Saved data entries
________________________

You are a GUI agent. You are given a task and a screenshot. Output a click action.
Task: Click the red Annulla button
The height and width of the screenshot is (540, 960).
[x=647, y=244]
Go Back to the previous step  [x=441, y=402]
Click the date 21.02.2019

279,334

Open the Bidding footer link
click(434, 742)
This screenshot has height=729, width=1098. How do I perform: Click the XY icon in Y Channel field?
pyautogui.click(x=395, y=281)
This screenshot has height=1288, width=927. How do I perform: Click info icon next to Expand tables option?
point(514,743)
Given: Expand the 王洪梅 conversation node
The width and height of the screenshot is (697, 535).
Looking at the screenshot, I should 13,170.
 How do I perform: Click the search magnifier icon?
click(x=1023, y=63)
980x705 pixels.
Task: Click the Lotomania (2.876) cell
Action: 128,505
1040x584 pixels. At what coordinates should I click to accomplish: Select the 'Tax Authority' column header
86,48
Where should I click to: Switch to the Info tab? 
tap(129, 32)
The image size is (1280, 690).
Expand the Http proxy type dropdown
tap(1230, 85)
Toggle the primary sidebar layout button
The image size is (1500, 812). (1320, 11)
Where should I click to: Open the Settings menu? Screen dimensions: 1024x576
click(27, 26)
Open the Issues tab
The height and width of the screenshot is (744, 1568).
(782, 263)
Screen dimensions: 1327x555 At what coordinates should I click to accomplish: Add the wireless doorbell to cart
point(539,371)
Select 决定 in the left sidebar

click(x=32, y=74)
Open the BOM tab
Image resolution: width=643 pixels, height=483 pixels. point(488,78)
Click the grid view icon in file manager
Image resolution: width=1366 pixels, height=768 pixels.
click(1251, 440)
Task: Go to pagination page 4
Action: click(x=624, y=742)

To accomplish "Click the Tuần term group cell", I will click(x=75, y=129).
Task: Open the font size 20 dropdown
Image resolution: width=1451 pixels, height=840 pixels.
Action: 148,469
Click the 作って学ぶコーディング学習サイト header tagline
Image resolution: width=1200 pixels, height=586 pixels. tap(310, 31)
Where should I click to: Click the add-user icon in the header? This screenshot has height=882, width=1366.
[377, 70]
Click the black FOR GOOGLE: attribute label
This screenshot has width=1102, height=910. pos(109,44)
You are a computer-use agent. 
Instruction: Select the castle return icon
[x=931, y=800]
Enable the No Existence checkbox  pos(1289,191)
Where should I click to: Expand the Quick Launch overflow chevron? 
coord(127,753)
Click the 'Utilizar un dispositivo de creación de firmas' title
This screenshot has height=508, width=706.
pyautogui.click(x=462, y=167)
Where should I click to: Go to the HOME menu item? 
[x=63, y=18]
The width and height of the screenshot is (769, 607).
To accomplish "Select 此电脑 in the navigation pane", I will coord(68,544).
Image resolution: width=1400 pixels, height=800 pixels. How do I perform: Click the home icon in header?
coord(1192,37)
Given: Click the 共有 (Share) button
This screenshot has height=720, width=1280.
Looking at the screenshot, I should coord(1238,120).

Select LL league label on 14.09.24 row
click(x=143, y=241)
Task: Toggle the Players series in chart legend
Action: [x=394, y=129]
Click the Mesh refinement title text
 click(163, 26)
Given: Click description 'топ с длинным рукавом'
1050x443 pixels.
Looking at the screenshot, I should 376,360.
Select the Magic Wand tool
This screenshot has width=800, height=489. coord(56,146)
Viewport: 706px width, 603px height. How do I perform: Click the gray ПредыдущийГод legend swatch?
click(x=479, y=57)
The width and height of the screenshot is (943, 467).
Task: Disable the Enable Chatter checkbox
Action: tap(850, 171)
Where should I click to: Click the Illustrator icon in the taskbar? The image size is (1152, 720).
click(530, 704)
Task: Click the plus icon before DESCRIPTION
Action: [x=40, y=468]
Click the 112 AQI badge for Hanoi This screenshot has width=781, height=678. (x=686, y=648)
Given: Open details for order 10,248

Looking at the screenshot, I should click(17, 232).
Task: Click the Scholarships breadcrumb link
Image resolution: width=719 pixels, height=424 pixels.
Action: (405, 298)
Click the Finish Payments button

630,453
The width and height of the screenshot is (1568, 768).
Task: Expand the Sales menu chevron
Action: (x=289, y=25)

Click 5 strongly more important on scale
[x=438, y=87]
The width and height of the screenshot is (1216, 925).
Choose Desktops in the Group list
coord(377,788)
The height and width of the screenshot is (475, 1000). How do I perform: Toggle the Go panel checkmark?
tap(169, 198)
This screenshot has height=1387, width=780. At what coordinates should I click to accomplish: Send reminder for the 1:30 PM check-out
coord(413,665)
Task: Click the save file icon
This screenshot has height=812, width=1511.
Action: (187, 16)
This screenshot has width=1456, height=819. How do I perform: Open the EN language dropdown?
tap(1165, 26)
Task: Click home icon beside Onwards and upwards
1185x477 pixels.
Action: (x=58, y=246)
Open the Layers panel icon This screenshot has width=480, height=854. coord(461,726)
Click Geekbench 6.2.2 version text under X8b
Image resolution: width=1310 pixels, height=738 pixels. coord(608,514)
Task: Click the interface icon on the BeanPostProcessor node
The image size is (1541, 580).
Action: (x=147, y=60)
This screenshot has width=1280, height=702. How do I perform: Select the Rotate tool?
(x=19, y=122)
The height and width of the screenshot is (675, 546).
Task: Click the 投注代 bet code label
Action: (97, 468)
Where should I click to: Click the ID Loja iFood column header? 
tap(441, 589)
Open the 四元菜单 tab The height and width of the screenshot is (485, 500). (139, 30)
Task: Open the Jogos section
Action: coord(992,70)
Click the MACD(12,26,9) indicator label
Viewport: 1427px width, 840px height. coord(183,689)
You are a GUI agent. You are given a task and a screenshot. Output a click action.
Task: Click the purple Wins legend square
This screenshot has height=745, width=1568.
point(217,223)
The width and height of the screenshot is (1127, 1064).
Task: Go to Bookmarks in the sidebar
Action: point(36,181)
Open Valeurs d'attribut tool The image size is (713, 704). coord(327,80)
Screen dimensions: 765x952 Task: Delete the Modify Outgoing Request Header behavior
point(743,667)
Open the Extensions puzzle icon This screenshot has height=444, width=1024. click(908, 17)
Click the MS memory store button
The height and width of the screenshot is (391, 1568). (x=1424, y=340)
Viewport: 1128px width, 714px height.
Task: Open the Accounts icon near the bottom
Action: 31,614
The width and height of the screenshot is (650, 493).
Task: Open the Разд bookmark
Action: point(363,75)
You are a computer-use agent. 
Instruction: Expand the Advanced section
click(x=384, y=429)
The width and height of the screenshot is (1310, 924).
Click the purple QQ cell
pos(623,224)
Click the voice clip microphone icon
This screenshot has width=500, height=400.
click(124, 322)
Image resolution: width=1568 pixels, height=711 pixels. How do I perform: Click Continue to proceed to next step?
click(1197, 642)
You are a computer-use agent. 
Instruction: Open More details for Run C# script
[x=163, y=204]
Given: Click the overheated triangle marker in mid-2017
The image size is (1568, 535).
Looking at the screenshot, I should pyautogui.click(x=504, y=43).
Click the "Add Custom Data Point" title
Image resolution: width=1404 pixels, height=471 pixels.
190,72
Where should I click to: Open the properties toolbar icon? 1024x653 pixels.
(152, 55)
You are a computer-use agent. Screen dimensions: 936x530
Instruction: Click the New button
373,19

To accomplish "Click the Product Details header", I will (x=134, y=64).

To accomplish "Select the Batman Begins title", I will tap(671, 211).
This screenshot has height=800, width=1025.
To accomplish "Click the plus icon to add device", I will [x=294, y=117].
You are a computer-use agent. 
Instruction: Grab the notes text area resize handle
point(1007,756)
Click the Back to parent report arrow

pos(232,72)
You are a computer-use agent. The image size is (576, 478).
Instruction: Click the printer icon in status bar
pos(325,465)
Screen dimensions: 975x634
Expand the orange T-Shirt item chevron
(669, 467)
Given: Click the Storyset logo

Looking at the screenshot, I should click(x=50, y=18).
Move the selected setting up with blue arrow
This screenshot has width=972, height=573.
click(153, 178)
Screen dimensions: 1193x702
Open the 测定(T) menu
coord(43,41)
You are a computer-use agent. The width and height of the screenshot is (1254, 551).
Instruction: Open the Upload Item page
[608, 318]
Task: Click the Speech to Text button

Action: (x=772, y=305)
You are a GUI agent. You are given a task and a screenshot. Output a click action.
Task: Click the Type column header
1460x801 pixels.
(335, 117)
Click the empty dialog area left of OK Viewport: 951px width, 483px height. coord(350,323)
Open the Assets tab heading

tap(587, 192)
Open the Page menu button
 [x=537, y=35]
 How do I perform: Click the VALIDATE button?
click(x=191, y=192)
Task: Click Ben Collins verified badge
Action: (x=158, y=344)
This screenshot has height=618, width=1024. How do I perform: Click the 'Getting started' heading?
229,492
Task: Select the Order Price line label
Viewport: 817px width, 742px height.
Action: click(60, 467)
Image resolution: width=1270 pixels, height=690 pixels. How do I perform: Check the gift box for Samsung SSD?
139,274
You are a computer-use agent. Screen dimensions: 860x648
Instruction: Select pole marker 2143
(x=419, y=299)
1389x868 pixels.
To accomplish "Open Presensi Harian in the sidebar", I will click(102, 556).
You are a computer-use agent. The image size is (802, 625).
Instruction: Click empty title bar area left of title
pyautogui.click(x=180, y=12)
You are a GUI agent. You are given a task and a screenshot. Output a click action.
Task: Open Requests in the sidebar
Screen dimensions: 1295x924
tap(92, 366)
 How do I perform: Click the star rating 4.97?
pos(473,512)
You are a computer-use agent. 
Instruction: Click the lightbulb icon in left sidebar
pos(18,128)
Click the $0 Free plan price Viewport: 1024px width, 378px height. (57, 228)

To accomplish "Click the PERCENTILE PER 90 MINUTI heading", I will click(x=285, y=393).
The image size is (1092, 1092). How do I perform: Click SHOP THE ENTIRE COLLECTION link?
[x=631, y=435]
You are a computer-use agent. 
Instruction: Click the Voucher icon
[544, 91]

________________________

=== Problem to solve ===
Find the string "node" in the records, then copy each line where it occurs.

=== Task output ===
Given: Expand the 王洪梅 conversation node
Task: Click the interface icon on the BeanPostProcessor node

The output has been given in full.